Source Metadata
- Type: Textbook / Game design analysis
- Author: Joshua Bycer
- Year: 2020
- Publisher: CRC Press / Taylor & Francis Group
- ISBN: 9780367211387 (paperback)
Key Takeaways
- Jumping is a skill-based mechanic with deep design complexity beneath its apparent simplicity. Bycer argues that the platformer genre is one of the easiest to mess up at the design level, precisely because it looks simple.
- Two fundamental philosophies of jumping: committed jumping (fixed trajectory, player has no air control) and variable jumping (player can make micro-adjustments mid-air). Both have legitimate use cases, but variable is the modern standard for challenge-focused platformers.

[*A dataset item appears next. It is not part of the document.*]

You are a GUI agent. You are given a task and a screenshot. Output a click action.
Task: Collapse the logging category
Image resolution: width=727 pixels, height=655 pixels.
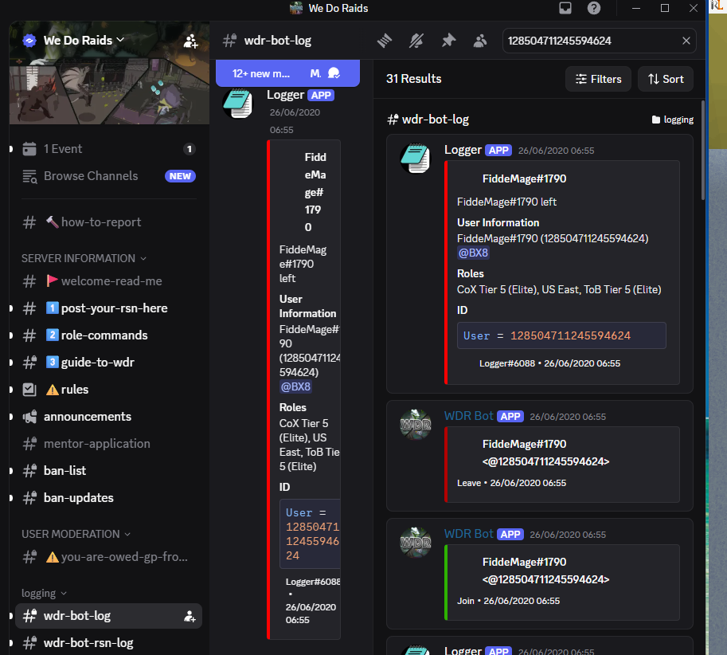[44, 594]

- Eleven variables define every jump (see Notable Claims). Adjusting any one has cascading effects on level design and player challenge.
- Camera is not a neutral tool. In 2D, the camera position relative to the character directly determines how much time the player has to react. In 3D, camera mishandling is the single largest failure mode in platform design.
- Level flow depends on three principles: having a theme, internal progression (growing harder), and knowing when to end. Repeating the same obstacle in a single level is padding and is considered bad design.
- Obstacle design has three axes of difficulty: where the player jumps from, what happens in the air, and where they must land.
- Teaching the player organically — using level design itself rather than explicit tutorials — is the preferred approach in the platformer genre.
- Challenging vs. frustrating is a critical distinction. The player should always be the reason for their own failure or success; cheap design punishes players for things outside their control.
- 3D platformers introduced subjective difficulty — the same stage can be played differently based on skill — which Mario 64 pioneered.
- Physics-driven platforming (Sonic, Super Meat Boy, Celeste, N++) gives near-infinite jump variety, but requires shorter stages and more checkpoints to remain fair.
- Kaizo design is mechanical gameplay — there is exactly one correct sequence to beat a stage. It does not have a transferable progression curve and has extremely limited commercial appeal.
- Celeste is presented as the exemplary modern platformer: accessibility options kept separate from the core design, organic teaching of advanced moves, and momentum-based physics that reward mastery.
- The indie scene revived 2D platforming after AAA studios abandoned it in the mid-2000s in favour of open-world and cinematic experiences.
Notable Claims
“Even though this is not a programming book, it’s still important to understand the basic principle of implementing a jump. At the simplest level, the character has two states they can be in – a ‘ground’ state and an ‘aerial’ state.” (Ch. 6)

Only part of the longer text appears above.